# Greenhouse



## Potato42 (May 10, 2011)

My dad wanted a greenhouse, so we built one. He got the plans online I believe at the University of Tennessee website somewhere. It was put together with off the shelf hardware and lumber from home depot/lowes. The covering was ordered online and is specifically for greenhouses.

Much of the wood structure was cut and assembled in a single day. The "doors" were a little more of a challenge since we wanted a nice fit. Overall we spent a few days getting it up. So far it has withstood 50 MPH+ winds, as a tornado passed by not too far from here.












Temperature differential between inside and outside is about 9 degrees F on a bright and hot day like today when there is little wind. With a small breeze it's only about 5 degrees difference. On a cloudy day, the difference ends up being only about 1 or 2 degrees.


----------



## watercrawl (May 10, 2011)

Ahh, the infamous greenhouse. Looks nice n


----------



## rahimlee54 (May 10, 2011)

Looks cool, I would love to have a greenhouse about that size. I have heard bad things about the upkeep of them though, which has stopped me. Any thoughts on that?


----------



## Potato42 (May 10, 2011)

Well the greenhouse hasn't been up all that long, only about a month or so. Are you asking about upkeep of the structure or the plants within?

I was initially concerned about the ability of the structure to withstand the wind, but it seems to be doing alright. If it ends up needing a repair of the plastic It shouldn't be very hard. the vertical strips are 1/4" thick plywood and considering we used screws, they're easy to remove and replace. The plastic wasn't cheap, but it wasn't expensive either. After buying the roll we had enough left over to do the main section over again, so we're set for the future too. I guess we'll see what comes up.


----------



## Kentucky Jeff (May 11, 2011)

I'll chime in with a few thoughts. I worked in a commercial greenhouse after school in HS and some in College so maybe 5 years part time experience.

The first thing you will notice with a plastic covered greenhouse like that is the condensation can be pretty bad some days. You go inside and you feel like its raining. On our plastic covered greenhouses we solved that by adding a second layer of plastic and using a small blower fan to inflate the two pieces of plastic--kinda like a bubble.
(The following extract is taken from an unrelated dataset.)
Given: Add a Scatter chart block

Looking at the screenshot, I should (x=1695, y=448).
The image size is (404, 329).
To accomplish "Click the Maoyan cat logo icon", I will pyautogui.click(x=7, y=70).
You leave the blower on all the time (think "Bouncy House") A very small blower will work for your setup, Our houses were 120 feet long and we used a smaller blower not much bigger than a hair dryer for ours. 

The second thing is you will need to install some form of fan to pull air through the house end to end. Otherwise it will become stifling in there in the Tennessee summer and your plants will die. We used a pair of big 48" box fans on either side of the door and had corresponding louvered vents on the other end. Obviously that's too much for your little house, A $10 box fan from Walmart will probably do the trick for you. But you WILL need something to push some air through the greenhouse on a hot day. 
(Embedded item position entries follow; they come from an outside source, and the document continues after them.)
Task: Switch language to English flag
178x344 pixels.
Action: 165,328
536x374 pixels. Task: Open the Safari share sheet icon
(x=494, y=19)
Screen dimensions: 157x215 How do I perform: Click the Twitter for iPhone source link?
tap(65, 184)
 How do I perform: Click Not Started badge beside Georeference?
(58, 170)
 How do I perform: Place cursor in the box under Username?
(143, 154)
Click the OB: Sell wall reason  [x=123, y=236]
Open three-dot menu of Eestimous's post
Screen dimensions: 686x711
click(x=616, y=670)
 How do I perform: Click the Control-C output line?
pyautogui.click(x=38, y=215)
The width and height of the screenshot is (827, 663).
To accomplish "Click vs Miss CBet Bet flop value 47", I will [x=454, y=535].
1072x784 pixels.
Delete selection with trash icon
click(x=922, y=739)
Lastly, you might want to think about some artifical heat for the February/March months. It too cold to start seeds in an unheated greenhouse in Feb/Mar even in mild temps. You need to have a mid 60's to 70's temp range for optimal seed sprouting/growth.


----------



## Potato42 (May 12, 2011)

Thanks Jeff. The greenhouse film we got does well with condensation. It actually has an inside and an outside, so the material is slightly different somehow. It's worked very well. Since it's hot we usually leave both doors open in the day and with a light breeze it's not too bad. A fan could make a moderate improvement on some days but we're not there yet. Winter is still far off so we have time to figure out what to do before then.

Another project I'd really like to undertake is a wood gasifier, so that might be able to help heat the Ghouse.


----------



## rahimlee54 (May 12, 2011)

Thanks for the info guys, I am sure at some point I'll have one around that size just to tinker with.


----------



## Tristan (May 13, 2011)

I live in an apartment around the size of that greenhouse... Damn the lack of space in singapore. 
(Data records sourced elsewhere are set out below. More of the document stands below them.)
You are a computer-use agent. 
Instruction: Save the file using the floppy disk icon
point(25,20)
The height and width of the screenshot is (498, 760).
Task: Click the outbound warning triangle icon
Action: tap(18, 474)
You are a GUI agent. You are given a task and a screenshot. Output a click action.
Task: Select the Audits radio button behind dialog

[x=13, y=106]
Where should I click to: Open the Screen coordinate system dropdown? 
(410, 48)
Almost 6 million people living on an island 30miles long and 15.5miles wide


----------



## 99Limited (May 15, 2011)

Tristan said:


> I live in an apartment around the size of that greenhouse... Damn the lack of space in singapore.
> 
> Almost 6 million people living on an island 30miles long and 15.5miles wide



Shoot my dog house is bigger than that. I just wish it was even bigger when I do something that gets me banished to it.


----------